Der Predigttext steht bei Matthäus im 22. Kapitel.
1 Jesus[1]sprach wieder zu den Hohepriestern und Pharisäern[2] in Gleichnissen: 2»Die gerechte Welt Gottes ist mit der Wirklichkeit in der folgenden Geschichte von einem Menschenkönig zu vergleichen,… .[3]
Das Reich Gottes ist mit dem eines Menschenkönigs zu vergleichen, sagt Jesus.
Also vergleichen wir.
Den Menschenkönig aus Matthäus mit den Herrschern dieser Welt.
Den Menschenkönig aus Matthäus mit dem Himmelreich, dem Reich Gottes.
Der Menschenkönig veranstaltete ein Hochzeitsmahl für seinen Sohn.
Und er schickte seine Sklaven, um die Eingeladenen zum Hochzeitsmahl zu rufen, und sie wollten nicht kommen.[4]

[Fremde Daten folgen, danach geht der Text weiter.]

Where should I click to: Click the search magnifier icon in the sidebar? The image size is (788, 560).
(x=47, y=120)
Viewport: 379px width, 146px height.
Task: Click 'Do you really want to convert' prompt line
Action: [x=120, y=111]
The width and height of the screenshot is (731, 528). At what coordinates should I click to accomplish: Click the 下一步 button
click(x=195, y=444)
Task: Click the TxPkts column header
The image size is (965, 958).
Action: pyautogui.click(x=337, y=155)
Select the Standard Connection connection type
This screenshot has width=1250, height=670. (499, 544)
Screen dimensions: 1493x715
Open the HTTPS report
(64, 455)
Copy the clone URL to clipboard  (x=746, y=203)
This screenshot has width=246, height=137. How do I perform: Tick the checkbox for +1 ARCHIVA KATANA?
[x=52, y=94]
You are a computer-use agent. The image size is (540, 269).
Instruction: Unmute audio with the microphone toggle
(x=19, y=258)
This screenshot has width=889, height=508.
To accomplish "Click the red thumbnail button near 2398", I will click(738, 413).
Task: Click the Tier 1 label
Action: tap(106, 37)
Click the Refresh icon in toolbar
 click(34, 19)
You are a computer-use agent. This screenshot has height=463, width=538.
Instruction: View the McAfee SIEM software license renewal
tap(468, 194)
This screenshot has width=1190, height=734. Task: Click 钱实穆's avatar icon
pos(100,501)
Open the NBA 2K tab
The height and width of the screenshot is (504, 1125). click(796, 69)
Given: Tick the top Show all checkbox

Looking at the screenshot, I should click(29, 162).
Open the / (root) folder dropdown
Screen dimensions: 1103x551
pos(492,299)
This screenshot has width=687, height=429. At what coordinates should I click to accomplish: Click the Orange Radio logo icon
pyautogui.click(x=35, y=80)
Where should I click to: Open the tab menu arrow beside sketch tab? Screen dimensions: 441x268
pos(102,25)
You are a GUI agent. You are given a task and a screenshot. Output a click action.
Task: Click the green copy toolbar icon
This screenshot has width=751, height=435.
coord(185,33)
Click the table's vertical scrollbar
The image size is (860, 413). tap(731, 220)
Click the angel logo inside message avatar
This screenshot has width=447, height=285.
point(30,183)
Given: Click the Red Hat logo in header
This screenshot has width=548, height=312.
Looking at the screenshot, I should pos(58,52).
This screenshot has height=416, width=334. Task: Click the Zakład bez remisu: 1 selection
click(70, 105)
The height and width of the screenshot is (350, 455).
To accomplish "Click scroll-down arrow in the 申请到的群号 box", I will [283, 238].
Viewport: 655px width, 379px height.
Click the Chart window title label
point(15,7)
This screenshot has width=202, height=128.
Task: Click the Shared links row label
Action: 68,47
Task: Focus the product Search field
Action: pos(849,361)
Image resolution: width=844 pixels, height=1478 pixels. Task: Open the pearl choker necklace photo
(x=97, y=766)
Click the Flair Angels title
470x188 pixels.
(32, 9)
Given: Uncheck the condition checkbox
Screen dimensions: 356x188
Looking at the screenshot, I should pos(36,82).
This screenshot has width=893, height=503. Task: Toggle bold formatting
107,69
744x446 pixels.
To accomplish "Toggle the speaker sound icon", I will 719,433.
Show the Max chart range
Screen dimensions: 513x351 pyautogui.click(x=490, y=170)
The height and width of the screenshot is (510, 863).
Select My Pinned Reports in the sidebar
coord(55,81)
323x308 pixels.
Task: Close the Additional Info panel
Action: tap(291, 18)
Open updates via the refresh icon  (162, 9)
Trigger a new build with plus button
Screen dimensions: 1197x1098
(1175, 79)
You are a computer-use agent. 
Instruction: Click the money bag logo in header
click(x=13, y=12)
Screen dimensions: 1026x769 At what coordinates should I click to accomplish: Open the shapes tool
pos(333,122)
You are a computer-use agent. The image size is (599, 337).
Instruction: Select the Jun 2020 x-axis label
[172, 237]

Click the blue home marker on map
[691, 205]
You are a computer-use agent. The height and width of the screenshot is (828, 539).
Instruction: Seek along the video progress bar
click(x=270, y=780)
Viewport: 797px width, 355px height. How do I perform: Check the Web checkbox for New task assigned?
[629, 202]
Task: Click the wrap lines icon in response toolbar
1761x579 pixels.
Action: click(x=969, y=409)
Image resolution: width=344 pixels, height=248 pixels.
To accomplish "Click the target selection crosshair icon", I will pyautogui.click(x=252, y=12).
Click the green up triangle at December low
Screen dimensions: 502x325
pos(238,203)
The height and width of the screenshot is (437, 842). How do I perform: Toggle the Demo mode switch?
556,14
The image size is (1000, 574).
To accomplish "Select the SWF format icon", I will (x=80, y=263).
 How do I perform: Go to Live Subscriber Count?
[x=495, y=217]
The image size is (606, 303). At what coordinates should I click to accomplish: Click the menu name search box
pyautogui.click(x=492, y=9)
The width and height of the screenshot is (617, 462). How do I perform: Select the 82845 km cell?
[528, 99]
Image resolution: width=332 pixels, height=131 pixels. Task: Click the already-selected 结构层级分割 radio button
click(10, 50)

Wenn die Mächtigen und Großen und einladen, dann ist klar, wer kommen muss.Die Gästeliste ist vorgeben, der Proporz muss eingehalten werden. Die anderen Mächtigen und Großen aus Politik, Wirtschaft, Kunst und vielleicht sogar Religion, müssen kommen. Die Elite hält zusammen. Gleiches und Gleiches gesellt sich gern.
Aber nach ganz oben hin wird die Luft dünn. Da steht man ganz schnell ganz allein.
Die richtig Mächtigen und Großen haben wenig Freunde. Tyrannen und Despoten können niemand trauen. Ihre Macht und Größe haben sie nur, weil sie alle anderen mit Gewalt klein halten.
Wenn sie einladen, muss man kommen – oder man greift sie an.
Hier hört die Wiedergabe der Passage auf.